_PAGE TEXT_
Memories Around Every Corner

For me, there were so many memories that came flooding back. On any ordinary day, I would take the visit in my stride. But today was special. It suddenly brought my relationship to the club into sharp focus. I took in every detail of its polished and chandeliered interiors with affection and nostalgia. Touching the refurbished texture of the old sofas brought tears to my eyes. The memories of my parents and the club became inextricable.

Standing in the majestic 96-year-old ballroom, with its polished wooden floor and the brass-plated admonishment not to walk over it, I smiled. The women’s washroom, with the ‘Children Not Allowed’ signage that was ubiquitous in the club those days and evoked resentment in us children, was now redolent with fond memories of dodging those restrictions and attempting to enter in any case. A thrilling escapade that invited envy from less adventurous pals.

I remembered my father sitting by the fireside (before it became electric) and ordering his favourite chicken sandwiches, while my mother ordered her pot of tea. Sundays were always at the club. Me swimming in the 95-year-old swimming pool, The Lady Willingdon Swimming Bath 1931 (as its headmast read… now gone). My father, in his woollen blue trunks, egging me on to jump from the diving board (now gone). I remember him shouting ‘Jump!’ from the shallow end, embarrassing me into plunging clumsily into the water to avoid heads turning in my direction.

That was his trick to make me do it, and it worked!

The Swimming Pool Years

I remembered gathering my courage and tremulously climbing the topmost board, gearing up to jump into the blue waters below that looked like they were a great distance away! And many years before that, the stone-floored baby pool, where I splashed everybody around. The stone fountain, where I measured myself every year to ascertain how many inches I had gained, exulting the day I could see the top. Ordering ice cream from the adjoining kiosk (still there) or wolfing down fish fingers and chicken sandwiches hungrily after a swim.

_DATA TO PROCESS_

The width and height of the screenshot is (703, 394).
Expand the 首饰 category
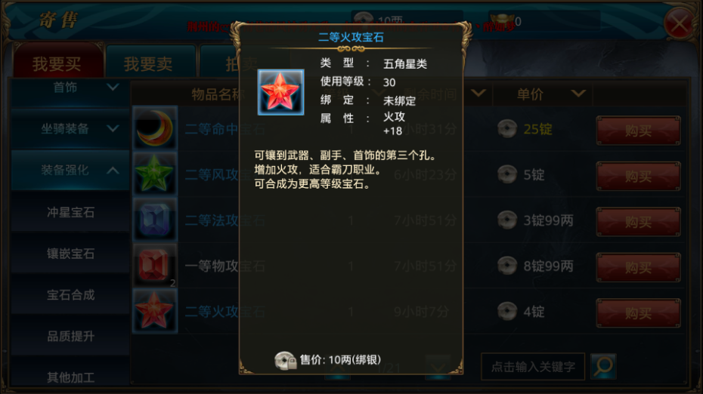[x=70, y=88]
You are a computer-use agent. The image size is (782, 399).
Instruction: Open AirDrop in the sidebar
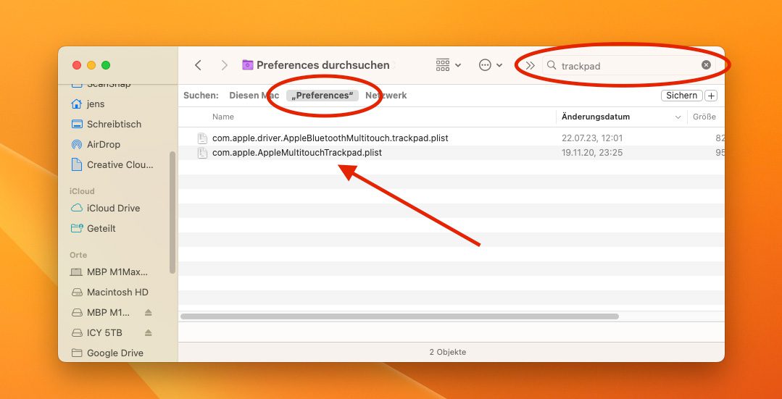coord(103,144)
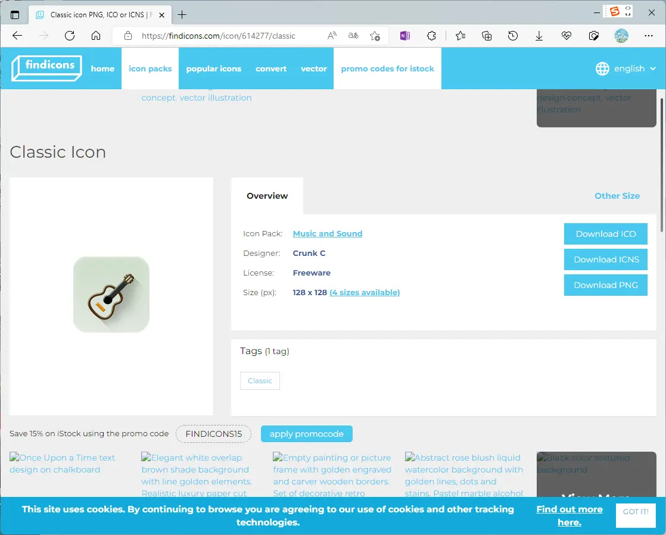
Task: Click the Download PNG button
Action: pyautogui.click(x=605, y=285)
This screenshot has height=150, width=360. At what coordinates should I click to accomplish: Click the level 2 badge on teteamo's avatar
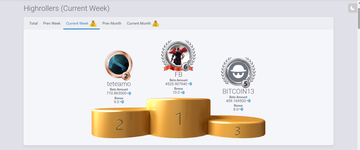pos(126,76)
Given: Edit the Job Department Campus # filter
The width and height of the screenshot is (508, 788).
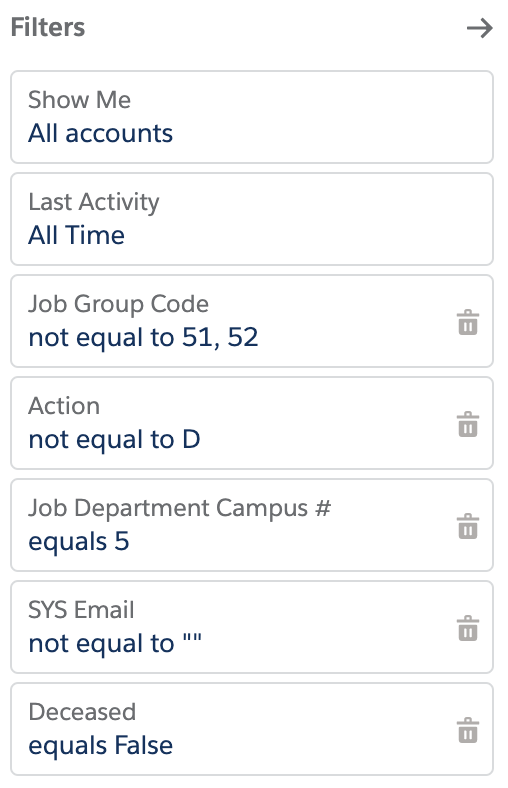Looking at the screenshot, I should point(252,525).
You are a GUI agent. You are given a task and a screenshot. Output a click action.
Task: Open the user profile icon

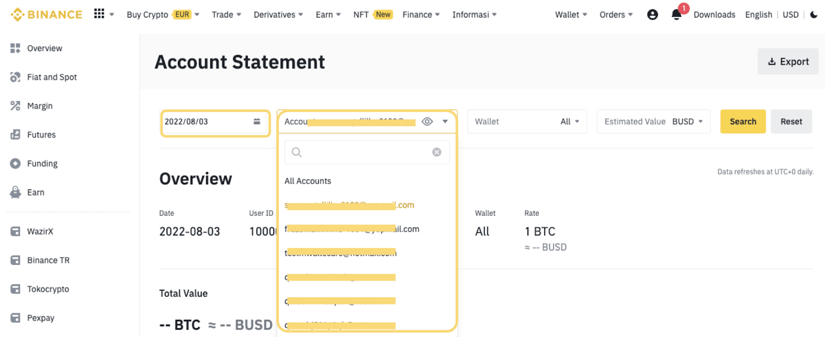(x=652, y=14)
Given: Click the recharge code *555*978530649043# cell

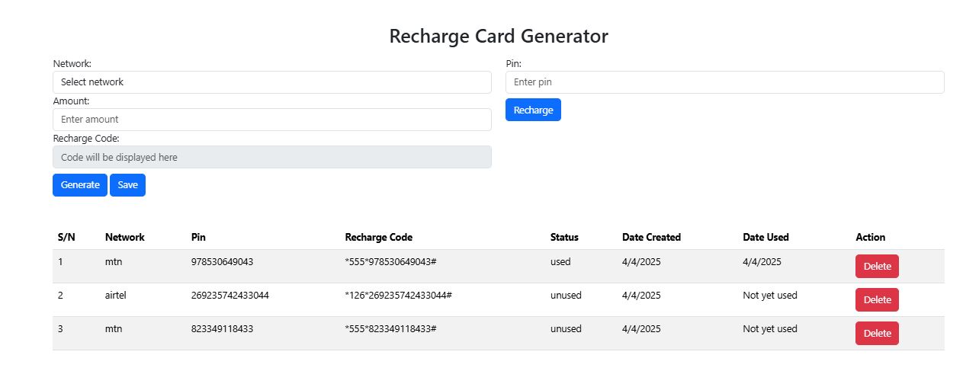Looking at the screenshot, I should click(390, 262).
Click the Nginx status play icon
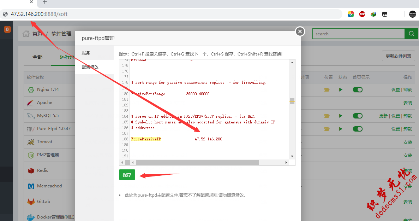 [x=341, y=90]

_PROBLEMS_
1 > Convert the lines of the records into a JSON list of strings, one string per line and no blank lines, starting with the line that contains "Given: Click the" and going on through the end of the records. Leave the pictures out.
2 > Carry on the club memoir from where it stops.
The club memoir and the records have nothing to do with each other.

_TASK-BY-TASK OUTPUTS_
1 >
[
  "Given: Click the recharge code *555*978530649043# cell",
  "Looking at the screenshot, I should click(390, 262).",
  "Click the Nginx status play icon",
  " [x=341, y=90]"
]

2 >
I distinctly remember a case of boyish wickedness when two white boys dunked me in the water and nearly drowned me. I avoided all foreign children in the pool after that! I remember peeing in the pool and then fixing the expression on my face so I wouldn’t be caught. As also jumping between each column into the pool, in that colonnaded sanctorum.

Diving under the water when the plump waiter rang the bell for the children to leave the pool, or the skinny, betel-chewing, friendly ayah and later her replacement, a bonnie 18-year-old shrew (the next generation!), who shooed me out of the pool at the appointed time. I remember when hairbrushes and face powder were kept on the dressing tables for mums to use after swims, and me powdering my face much to the amusement of the betel-chewing ayah.

A Home Away From Home

Lunches were in the large, green Kashmir lawns, with a spread of cuisines. Initially, there were no counters and you had to do your ordering. Food would come directly from the kitchen. Or you could go to the main dining hall and the smaller Kashmir Lounge, take your seat and order there.

Eventually, over the years, with the growth in the membership and the entry of professionals and businessmen, the cuisine counters from the West, the Far East and the Middle East appeared. Many years later, a Chinese room and a CCD were also added. Food was delicious. But my favourites were always the fresh juices, nimbu pani and the assortment of ice creams. It was a gastronomic indulgence, after which everybody went home and slept.

Many seniors used the library and reading rooms and played billiards, while the youngsters (me included) played tennis, squash, TT or badminton. Years later, a room was added in the ladies’ cloakroom (maybe even in the men’s) with four beds, where one could rest in the afternoons.

In the evenings, the bars would come alive with music and merriment and dancing to a live singer or band, once or twice a week. Then there was a bank and an ATM for those who wanted to avoid the rush. It was the perfect home away from home for seniors and empty nesters who would spend the entire day there and enjoy the evening with friends. It was a sure method of giving them a quality life at an affordable rate.

What Happens Next?

Though the members are fighting in the High Court to retain their club, I do wonder that if and when the government takes over, what would they do with the property?

Some say they will demolish it, as they are all remnants of the Raj. The club’s original design and structure were envisioned by British architect Robert Tor Russell, who also designed the Connaught Place complex, Teen Murti House, Western & Eastern Courts, Safdarjung Airport (originally Willingdon Airfield), National Stadium (now the Major Dhyan Chand National Stadium) and Pataudi Palace (also known as Ibrahim Kothi).

Are they next on the list?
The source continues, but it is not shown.